Tuesday, May 1, 2012

Crops and Weeds


In General Biology I learned that the term pest and weed were generic terms—not scientific ones. Humans use those terms to connote any living thing that interferes with expectation. No one living in the United States would consider an elephant a pest, but if you were a poor farmer in Africa and the elephants decimated your farmland, you would. Likewise the mold one eats in blue cheese is a tasty delight but not when the blue mold is growing on your Wonder bread--then it is cause for disposal. Dandelions are only a weed to lawn care specialists but not to the farmer who grows them specifically to put in salads. To farmers, they are a cash crop.

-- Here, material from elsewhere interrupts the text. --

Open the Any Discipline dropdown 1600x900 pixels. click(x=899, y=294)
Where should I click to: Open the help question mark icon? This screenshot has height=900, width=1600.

I find gardening to be a chore. I do not enjoy it although I most definitely appreciate a well-manicured landscape. My vegetable garden—loosely described-- is a tiny patch of land hidden from view behind my arborvitae screen next to my driveway, near my gas grill.

I plant a few grape tomatoes, basil, oregano, rosemary and parsley in this sunny sliver of earth. All its inhabitants die over the winter and so I replant a new crop every spring.

Except this year. The abnormally warm winter has caused a shift. Not everything got killed off.

My little garden patch is completely overpopulated with parsley. There is parsley everywhere. And it even reseeded itself in the cracks of my brickwork and on the other side of the aborvite where the herb invader  lethally choked my flowering perrenials.

I now must yank the unwanted fronds. I must replant perennials. There is way too much parsley to be considered a crop.  An innocuous botanical species has crossed over to the dark side--my parsley  has officially become a weed.